● **PROBLEM SET**:
A) According to the post "Frolicking with the insane," in what year and in which book did Margaret Wolfe Hungerford first provide the saying "beauty is in the eye of the beholder"?
B) List every person named in the post "Frolicking with the insane."
C) Write the next part of the post "Frolicking with the insane," picking up after its final sentence.

● **TEXT EXCERPT**:
============================================================
Tag Archives: perception

Frolicking with the insane

Folks: We have been struggling about politics and euthanasia and other deadly subjects, and some you who have responded seem to be struggling with the same dilemma that Mr. Thompson has experienced – to understand our sanity. With Mr. Thompson’s permission, I thought it appropriate, to share his recent letter, which I hope you will find instructive.

Dear Mr. Spence,

As you know, I have long ago come to grips with my own insanity. I am, indeed, insane.

I recognize that some of what I have reported came to me in dreams, and some claim dreams are not real – that when you are dancing with Marilyn Monroe and feeling all heady and fuzzy in certain ways, and then you watch her walk over that grate in the street and her skirt blows up, that such sights and feelings are less real than when the President Bush comes on TV and says we should charge into Iraq to kill all those people over there who are terrorizing us by threatening that they will shut off our oil, and who thereby require our help in becoming democratic by being bombed. What I am trying to say is that it is hard sometimes to distinguish between what is real and what is not.

I know the experts claim that the definition of insanity is that state in which a person cannot tell the difference between reality and dreams, or, as the psychologists like to call such dreams, “hallucinations.” But we understand that those who feel drawn to examine into our hallucinations and who try to tell us what is real and what is not, are only reflecting upon their own perilous journey that keeps popping them in and out of reality like Orville Redenbacher’s Gourmet Tender White Popcorn in the microwave. So to that extent, I may be totally sane, since, although I cannot be sure about what is real and what is not, I do know that if you know that you do not know what is real and what is not, and if you know that what is not real may be real, then, reality is like beauty – it is in the eye of the beholder – which startling revelation was first provided us in 1878 by Margaret Wolfe Hungerford in her book, Molly Bawn. Ms. Hungerford had just cause to believe that “beauty is in the eye of the beholder” because she was, according to an overwhelming majority of those eyes beholding her, thought to be devastatingly ugly while she thought herself quite magnificently beautiful.
============================================================
● **DATA EXCERPT**:

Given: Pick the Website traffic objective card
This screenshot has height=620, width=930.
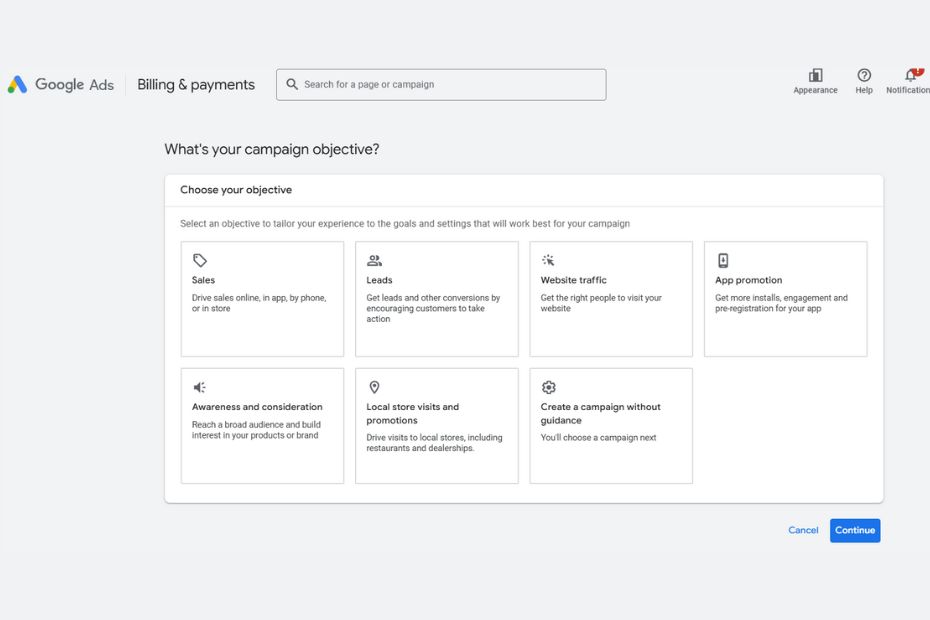Looking at the screenshot, I should pyautogui.click(x=610, y=299).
============================================================
● **LIST OF ANSWERS**:
A) She provided it in 1878, in her book Molly Bawn.

B) Mr. Thompson, Mr. Spence, Marilyn Monroe, President Bush, Orville Redenbacher, Margaret Wolfe Hungerford

C)
Mr. Spence, I want you to know that I have struggled so hard to recognize what is and what is not real that my brain has turned to tapioca pudding. I have dreamed both forward and backward, from the bottom to the top and vice versa. I have turned my dreams inside out and examined them carefully in my dream decoder, upon which I have a patent pending, and I have looked at the various critical issues in my life squarely in the eye with a massive assortment of glasses – my 250 strength reading glasses, my 3-D glasses, my rose colored glasses as well as innumerable brands of nationally advertised sunglasses, all in a good faith attempt to determine what is or is not real.

Therefore, since I am not able to determine absolutely what’s up and not up, I have, from time to time in my discussions with you just made it up. This is especially the case when I was popping in and out of reality or un-reality like Orville Redenbacher’s Gourmet Tender White Popcorn in the microwave oven. Some of the facts and incidents I have told you may be more or less fiction. But I am not confident which are and which are not. In the end, it makes little difference since the stranger things are the more likely they are to be true.

And remember that Freud himself must have been crazy, because how can a person, for instance, expound with authority about the taste of chocolate ice cream without having ever tasted chocolate ice cream, any more than a person can write about insanity without having experienced its hellish depths and its heavenly heights as well? Therefore, if Freud is to be taken seriously we must conclude that he was seriously insane.

And some say that Van Gogh, who chopped off an ear, was insane (which logically would render him only slightly out of balance since he chopped off only one, not two.) And Friedrich Nietzsche was clearly insane. According to his biographers, he had his greatest gestalts after the ravages of syphilis had chomped away at his frontal lobes, which is to say that we celebrate the philosophy and teaching of a man who was being strapped into bed at night in a mental hospital and who had to eat their tasteless food which, in itself, is cause for severe mental distress if not irreversible trauma, and which, therefore, renders the sanity of both Nietzsche as well as his biographers subject to serious doubt.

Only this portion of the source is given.